>> Begin RECORDS SUPPLIED

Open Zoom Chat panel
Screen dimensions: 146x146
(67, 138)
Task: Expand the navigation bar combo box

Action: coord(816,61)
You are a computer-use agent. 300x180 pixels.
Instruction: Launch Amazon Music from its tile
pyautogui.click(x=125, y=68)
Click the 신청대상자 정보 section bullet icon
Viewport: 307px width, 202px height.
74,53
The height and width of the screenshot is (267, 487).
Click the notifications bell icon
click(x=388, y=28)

>> End RECORDS SUPPLIED
>> Begin RECORDS SUPPLIED

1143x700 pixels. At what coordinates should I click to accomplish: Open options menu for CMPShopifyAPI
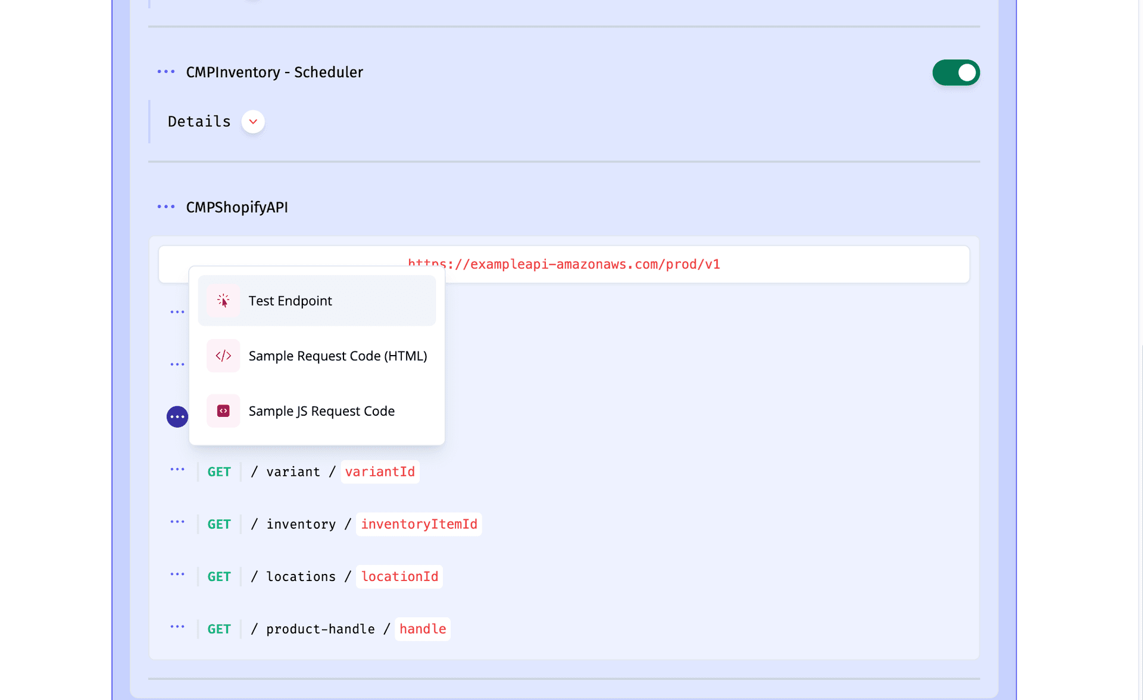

>> End RECORDS SUPPLIED

§ **SHORT TASK**:
Present the records from the line containing "The height and" through the line containing "click(x=388, y=28)" as a Markdown table with the columns Row and Line. Give each line a row number and leave out blank lines.

§ **RESPONSE TO THIS TASK**:
| Row | Line |
|---|---|
| 1 | The height and width of the screenshot is (267, 487). |
| 2 | Click the notifications bell icon |
| 3 | click(x=388, y=28) |